Desde el Colegio de Psicólogos también cuestionaron el proceso mediante el cual se elaboró la propuesta de reforma. Según señalaron, no hubo instancias de consulta con los profesionales del sector.
“No se está consultando a los que saben. Son modificaciones que se plantean de manera exprés y sobre bases más ideológicas que técnicas”, criticó Contreras.
En ese sentido, advirtió que la iniciativa no contempla los avances científicos actuales ni los debates internacionales en torno a la salud mental, donde cada vez se incorporan más variables sociales, culturales y económicas para el diagnóstico y tratamiento.
La dirigente fue contundente al referirse al impacto que podría tener la reforma en caso de avanzar. “La modificación que se está planteando es volver a épocas donde se empastillaba a las personas, se las aislaba o se las sometía a prácticas como el chaleco de fuerza”, afirmó.
Para el sector, el enfoque que impulsa la ley vigente representa un cambio de paradigma que costó décadas construir, centrado en la dignidad, la inclusión y los derechos de las personas.
Frente a este escenario, los psicólogos neuquinos sostienen una postura clara: no es necesaria una reforma, sino garantizar el cumplimiento efectivo de la normativa vigente.

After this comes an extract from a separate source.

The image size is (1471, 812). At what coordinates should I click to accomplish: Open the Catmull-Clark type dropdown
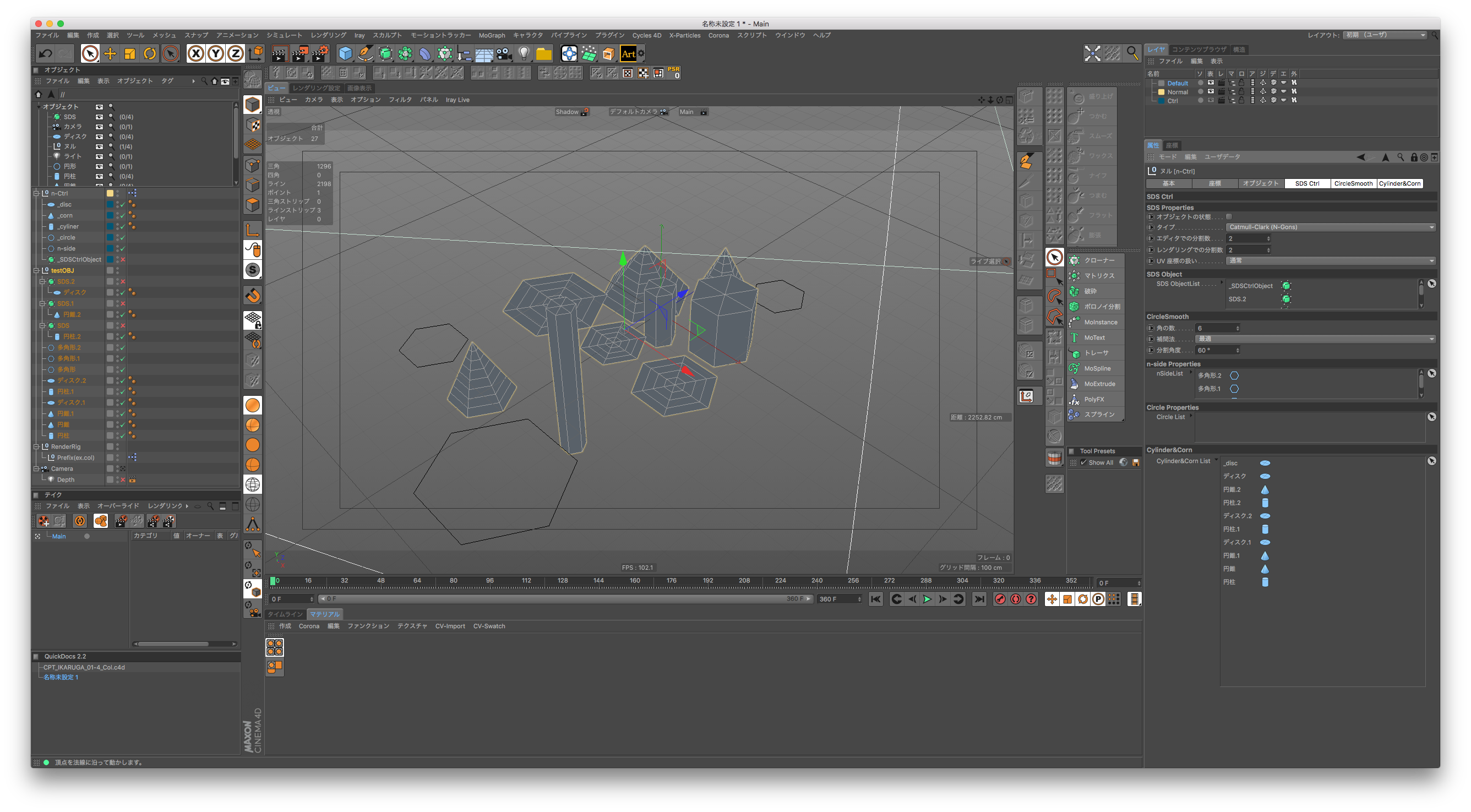(x=1331, y=227)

“La ley ya contempla los recursos, los dispositivos y las herramientas necesarias. Lo que falta es decisión política y presupuesto para implementarla como corresponde”, concluyó Contreras.
Mientras el debate se aproxima al recinto, el sector profesional anticipa que continuará impulsando acciones a nivel nacional para visibilizar su postura y reclamar que cualquier modificación sea discutida con quienes trabajan diariamente en el campo de la salud mental.